Students share experience volunteering

Holding hands, coloring pictures and keeping up with the excited chatter of a room full of 4 year olds, this is what childcare at Grace Church consists of.

While some students view summer as a break from the busyness of school, seniors Juliana Swartz and Deandra Horner see summer as an opportunity to serve those inside their community and out.

“Most every single weekend I help out with childcare at Grace Church,” Swartz said. “I love doing that because I love the kids. It really gives me more perspective on issues that are really important and sometimes it kind of humbles me.”

In addition to volunteering for Grace Church, Swartz also attends a weekly trip to the Antioch Crossing apartment complex.

“Every Wednesday a group of people through our church goes down and helps a lot of kids, most of the time they’re underprivileged, and we help them with school and provide them with snacks and games,” Swartz said.

Much like Swartz, Horner was also given the opportunity to serve those less privileged thousands of miles away from home.

“I went to Brazil and we went to the villages and tribes along the Amazon River and we gave them food, some glasses, filtered a lot of water and gave a little sermon,” Horner said.

Being so far away from home, it wasn’t long before Horner noticed just how different life is for Brazilians along the river.

“You know how everyone says that going to a third world country is really eye opening, and you believe it, but it’s really different when you’re down there,” Horner said. “I knew what I was expecting because we were doing meetings well beforehand, but I realized that I really do take things for granted.”

According to Swartz, a trip to a different country isn’t necessary in order to see how easy it is to underestimate privilege.  

“I think helping with people who aren’t from your demographic is important because I think it builds perspective,” Swartz said. “Johnson County is a lot of times referred to as a bubble and I think as high schoolers we don’t get to experience what a lot of the world looks like.”

Though Swartz says students aren’t always able to get perspective of the world, reaching out for service opportunities is rewarding in various areas of life.

“I was working with this little boy and we were just talking and coloring and he asked me why people had to grow up and why people couldn’t just stay young forever. It’s just something I can’t forget,” Swartz said. “It just reminded me how there are a lot of negative things in the world and his comment just lifted me up.”

For Swartz and Horner alike, serving allowed them to make memories that are sure to last a lifetime.

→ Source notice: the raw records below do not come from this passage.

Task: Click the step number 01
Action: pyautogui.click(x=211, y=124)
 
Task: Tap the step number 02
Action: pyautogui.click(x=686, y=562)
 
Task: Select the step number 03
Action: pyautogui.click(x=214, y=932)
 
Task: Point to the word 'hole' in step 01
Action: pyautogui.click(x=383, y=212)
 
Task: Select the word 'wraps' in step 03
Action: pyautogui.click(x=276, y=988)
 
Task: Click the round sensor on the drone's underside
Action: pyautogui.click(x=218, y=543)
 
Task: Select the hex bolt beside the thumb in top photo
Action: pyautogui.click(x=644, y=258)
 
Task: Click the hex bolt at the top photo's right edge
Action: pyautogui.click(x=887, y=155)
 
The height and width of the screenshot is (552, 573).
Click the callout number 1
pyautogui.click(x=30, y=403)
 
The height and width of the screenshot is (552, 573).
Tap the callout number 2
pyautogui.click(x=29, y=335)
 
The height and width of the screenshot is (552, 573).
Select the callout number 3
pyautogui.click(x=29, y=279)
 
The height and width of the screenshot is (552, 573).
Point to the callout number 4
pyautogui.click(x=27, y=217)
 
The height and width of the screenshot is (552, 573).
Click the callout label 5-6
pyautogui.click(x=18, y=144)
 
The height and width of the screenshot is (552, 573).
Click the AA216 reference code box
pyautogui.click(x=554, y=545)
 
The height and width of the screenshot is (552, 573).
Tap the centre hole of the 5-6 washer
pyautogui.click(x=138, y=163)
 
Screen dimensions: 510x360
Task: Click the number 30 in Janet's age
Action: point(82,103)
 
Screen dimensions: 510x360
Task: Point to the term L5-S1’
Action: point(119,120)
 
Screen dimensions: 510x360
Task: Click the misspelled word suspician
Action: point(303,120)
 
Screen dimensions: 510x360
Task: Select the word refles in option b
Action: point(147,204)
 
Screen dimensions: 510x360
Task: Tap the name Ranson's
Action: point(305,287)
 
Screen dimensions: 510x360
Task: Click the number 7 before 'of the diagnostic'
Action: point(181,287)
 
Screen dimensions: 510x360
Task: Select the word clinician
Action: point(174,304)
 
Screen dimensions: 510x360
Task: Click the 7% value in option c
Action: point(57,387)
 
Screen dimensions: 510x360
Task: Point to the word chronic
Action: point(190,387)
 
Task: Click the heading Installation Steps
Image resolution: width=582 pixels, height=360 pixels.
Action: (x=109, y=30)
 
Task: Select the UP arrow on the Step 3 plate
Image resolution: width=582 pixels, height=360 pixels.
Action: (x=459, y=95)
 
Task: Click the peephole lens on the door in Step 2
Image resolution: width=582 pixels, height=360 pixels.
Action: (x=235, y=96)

While in Brazil, Horner mentioned that one of the biggest hardships was the language barrier between her group and the tribes that they were helping. Though this might scare most people into avoiding interaction, Horner met someone who’s bravery will always remain in her memory.

“There was one girl in the village that spoke no english, but she was trying. She was sitting next to me and she was trying so hard to communicate,” Horner said. “ I can’t forget her because she was so persistent in trying to figure out what i was saying.”

In addition to these memories, Swartz believes that serving will allow her to have a powerful impact on the world.

“I’ve become more aware that the world doesn’t revolve around me,” Swartz said. “Now I have such a strong passion for other people around me, even in my future, I’m more concerned with how I impact the community.”

While both Swartz and Horner serve mostly through their church, there are opportunities  for non-believers and non-church goers as well.

“I know religious people do serve a lot, but I don’t think that’s where serving stems from,” Swartz said. “Whether it stems from beliefs, morals, or whatever, I just think it’s really important to unite to better the society around you.”

Whether it’s serving in a soup kitchen, shelter or school, Horner believes that it’s important to follow a personalized path.

“The phrase they (the church) use a lot is ‘don’t miss your moment,’” Horner said. “If you feel that you need to do something, you should try and do it.”

With many service opportunities within our city, like Antioch Crossings and volunteering at Children’s Mercy, there’s plenty of places to help out.

“A message to our school,” Swartz said, “if you’re hesitant or anxious about serving, just give it a try and just see how it changes you and the community surrounding you.”